Give an exact copy of the data that follows.

###

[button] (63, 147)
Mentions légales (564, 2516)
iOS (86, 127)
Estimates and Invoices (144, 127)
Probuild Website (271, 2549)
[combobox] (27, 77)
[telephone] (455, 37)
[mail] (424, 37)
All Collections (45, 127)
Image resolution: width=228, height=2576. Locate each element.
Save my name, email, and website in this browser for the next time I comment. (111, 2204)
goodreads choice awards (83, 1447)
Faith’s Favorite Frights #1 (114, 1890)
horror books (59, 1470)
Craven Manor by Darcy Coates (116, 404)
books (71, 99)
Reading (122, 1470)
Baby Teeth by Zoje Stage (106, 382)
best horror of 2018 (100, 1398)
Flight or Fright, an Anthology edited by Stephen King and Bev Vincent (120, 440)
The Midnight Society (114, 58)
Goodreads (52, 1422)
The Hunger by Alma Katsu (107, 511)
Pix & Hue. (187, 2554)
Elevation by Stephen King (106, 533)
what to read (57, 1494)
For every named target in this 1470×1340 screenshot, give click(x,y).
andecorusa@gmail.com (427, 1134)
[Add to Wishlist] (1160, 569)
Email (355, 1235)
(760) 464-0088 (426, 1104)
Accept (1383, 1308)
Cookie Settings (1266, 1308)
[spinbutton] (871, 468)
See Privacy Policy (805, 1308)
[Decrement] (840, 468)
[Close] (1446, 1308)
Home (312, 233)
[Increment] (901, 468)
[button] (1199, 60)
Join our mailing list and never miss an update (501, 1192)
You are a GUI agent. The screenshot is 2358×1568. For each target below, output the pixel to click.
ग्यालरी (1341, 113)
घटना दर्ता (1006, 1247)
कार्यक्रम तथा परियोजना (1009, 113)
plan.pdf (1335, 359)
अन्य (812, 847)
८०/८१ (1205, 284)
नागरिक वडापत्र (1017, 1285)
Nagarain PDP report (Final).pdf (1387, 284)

###

## [Solution to the problem]
[button] (63, 147)
Mentions légales (564, 2516)
iOS (86, 127)
Estimates and Invoices (144, 127)
Probuild Website (271, 2549)
[combobox] (27, 77)
[telephone] (455, 37)
[mail] (424, 37)
All Collections (45, 127)
Image resolution: width=228, height=2576. Locate each element.
Save my name, email, and website in this browser for the next time I comment. (111, 2204)
goodreads choice awards (83, 1447)
Faith’s Favorite Frights #1 (114, 1890)
horror books (59, 1470)
Craven Manor by Darcy Coates (116, 404)
books (71, 99)
Reading (122, 1470)
Baby Teeth by Zoje Stage (106, 382)
best horror of 2018 (100, 1398)
Flight or Fright, an Anthology edited by Stephen King and Bev Vincent (120, 440)
The Midnight Society (114, 58)
Goodreads (52, 1422)
The Hunger by Alma Katsu (107, 511)
Pix & Hue. (187, 2554)
Elevation by Stephen King (106, 533)
what to read (57, 1494)
For every named target in this 1470×1340 screenshot, give click(x,y).
andecorusa@gmail.com (427, 1134)
[Add to Wishlist] (1160, 569)
Email (355, 1235)
(760) 464-0088 (426, 1104)
Accept (1383, 1308)
Cookie Settings (1266, 1308)
[spinbutton] (871, 468)
See Privacy Policy (805, 1308)
[Decrement] (840, 468)
[Close] (1446, 1308)
Home (312, 233)
[Increment] (901, 468)
[button] (1199, 60)
Join our mailing list and never miss an update (501, 1192)
You are a GUI agent. The screenshot is 2358×1568. For each target below, output the pixel to click.
ग्यालरी (1341, 113)
घटना दर्ता (1006, 1247)
कार्यक्रम तथा परियोजना (1009, 113)
plan.pdf (1335, 359)
अन्य (812, 847)
८०/८१ (1205, 284)
नागरिक वडापत्र (1017, 1285)
Nagarain PDP report (Final).pdf (1387, 284)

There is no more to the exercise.